Великий князь обнял ее и поцеловал. Может, и не очень страстно – но как жену, родную и любимую.
– Наконец-то, – прижалась к его бороде щекой Соломея.
– А твоего Кудеяра я все-таки… награжу, – не удержавшись, добавил государь.
– Вася? – чуть отстранилась супруга.
– Награжу, истинно награжу, не опасайся, – пообещал Великий князь.
– Спасибо, любый мой. – Государыня снова поцеловала мужа.
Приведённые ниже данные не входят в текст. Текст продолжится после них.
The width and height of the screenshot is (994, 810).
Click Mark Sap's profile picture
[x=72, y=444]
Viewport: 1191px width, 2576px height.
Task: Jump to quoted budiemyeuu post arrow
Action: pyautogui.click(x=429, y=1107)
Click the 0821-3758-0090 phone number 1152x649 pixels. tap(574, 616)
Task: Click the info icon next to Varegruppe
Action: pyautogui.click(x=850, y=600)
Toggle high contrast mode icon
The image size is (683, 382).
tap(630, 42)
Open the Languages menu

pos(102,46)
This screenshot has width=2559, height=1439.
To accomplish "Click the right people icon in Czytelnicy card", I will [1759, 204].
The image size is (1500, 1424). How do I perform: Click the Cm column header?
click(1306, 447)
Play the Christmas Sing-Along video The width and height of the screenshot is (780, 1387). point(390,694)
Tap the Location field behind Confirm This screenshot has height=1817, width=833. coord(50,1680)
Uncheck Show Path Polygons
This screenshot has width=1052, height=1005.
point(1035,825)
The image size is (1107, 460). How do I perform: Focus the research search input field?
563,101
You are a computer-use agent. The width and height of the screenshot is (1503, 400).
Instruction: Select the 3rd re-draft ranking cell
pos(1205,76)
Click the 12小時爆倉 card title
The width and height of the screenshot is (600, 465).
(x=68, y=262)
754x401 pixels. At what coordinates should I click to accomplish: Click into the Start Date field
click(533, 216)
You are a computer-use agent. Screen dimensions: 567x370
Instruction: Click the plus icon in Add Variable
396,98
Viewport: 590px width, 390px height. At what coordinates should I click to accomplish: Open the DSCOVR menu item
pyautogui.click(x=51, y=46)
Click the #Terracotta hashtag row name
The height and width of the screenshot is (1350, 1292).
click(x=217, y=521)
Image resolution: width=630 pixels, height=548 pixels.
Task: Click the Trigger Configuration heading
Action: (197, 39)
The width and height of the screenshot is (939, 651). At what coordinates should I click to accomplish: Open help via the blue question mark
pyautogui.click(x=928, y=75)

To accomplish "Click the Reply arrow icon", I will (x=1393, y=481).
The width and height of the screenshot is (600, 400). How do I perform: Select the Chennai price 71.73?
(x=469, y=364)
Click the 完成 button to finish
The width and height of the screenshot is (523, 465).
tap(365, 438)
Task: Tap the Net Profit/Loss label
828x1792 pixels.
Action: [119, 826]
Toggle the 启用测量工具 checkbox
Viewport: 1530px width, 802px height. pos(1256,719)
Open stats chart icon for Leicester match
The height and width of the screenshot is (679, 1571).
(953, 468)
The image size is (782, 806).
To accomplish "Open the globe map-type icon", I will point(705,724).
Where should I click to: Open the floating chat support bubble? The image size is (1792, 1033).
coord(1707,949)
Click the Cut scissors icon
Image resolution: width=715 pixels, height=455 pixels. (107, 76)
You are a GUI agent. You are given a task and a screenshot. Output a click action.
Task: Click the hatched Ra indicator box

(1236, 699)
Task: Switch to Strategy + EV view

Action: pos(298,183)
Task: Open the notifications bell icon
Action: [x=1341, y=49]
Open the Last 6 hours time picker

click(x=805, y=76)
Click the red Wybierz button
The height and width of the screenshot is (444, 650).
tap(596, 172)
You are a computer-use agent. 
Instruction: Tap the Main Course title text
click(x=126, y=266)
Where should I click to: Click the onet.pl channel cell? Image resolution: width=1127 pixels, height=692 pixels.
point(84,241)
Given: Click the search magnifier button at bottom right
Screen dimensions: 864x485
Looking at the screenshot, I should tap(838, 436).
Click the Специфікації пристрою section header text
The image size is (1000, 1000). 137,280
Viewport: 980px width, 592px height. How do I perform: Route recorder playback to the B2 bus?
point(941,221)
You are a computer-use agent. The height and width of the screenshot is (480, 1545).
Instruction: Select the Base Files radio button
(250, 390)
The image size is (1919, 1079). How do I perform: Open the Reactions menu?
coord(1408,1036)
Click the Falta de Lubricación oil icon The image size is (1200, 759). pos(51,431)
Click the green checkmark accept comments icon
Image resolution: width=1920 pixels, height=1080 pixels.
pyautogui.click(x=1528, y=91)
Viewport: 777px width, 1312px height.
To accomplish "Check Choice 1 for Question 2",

Тот разжал объятия, направился к дверям. Остановился на полпути, развернулся:
– Соломония! Я ведь приходил упредить тебя, что в Новгород отъезжаю. Смута там опять, псковичи наместника моего признавать не желают, угрожают Литве крест поцеловать.
– Но ведь мы полагали на богомолье в Суздальский монастырь отправиться!
– Прости, милая, бунтари завсегда время плохое выбирают. Придется отложить… – И Великий князь вышел за дверь.
Соломея с минуту стояла, глядя мужу вслед. На ее щеку выкатилась слеза, и женщина вдруг в бессильном гневе кинулась к раме с растянутым покровом и обрушилась на него с кулаками, опрокинула на пол, смахнула со стола коробку с нитками.
– Государыня! – В мастерскую ворвались женщины, кинулись к Великой княгине, к раме с работой. – Государыня, помилуй!
– Не нужно ничего этого! Ни к чему! Пустое! – в отчаянии ударила кулаками по столу Соломея.
– Что, что случилось, Соломония Юрьевна? – вскинув ладони, подступили к ней несколько самых старших женщин.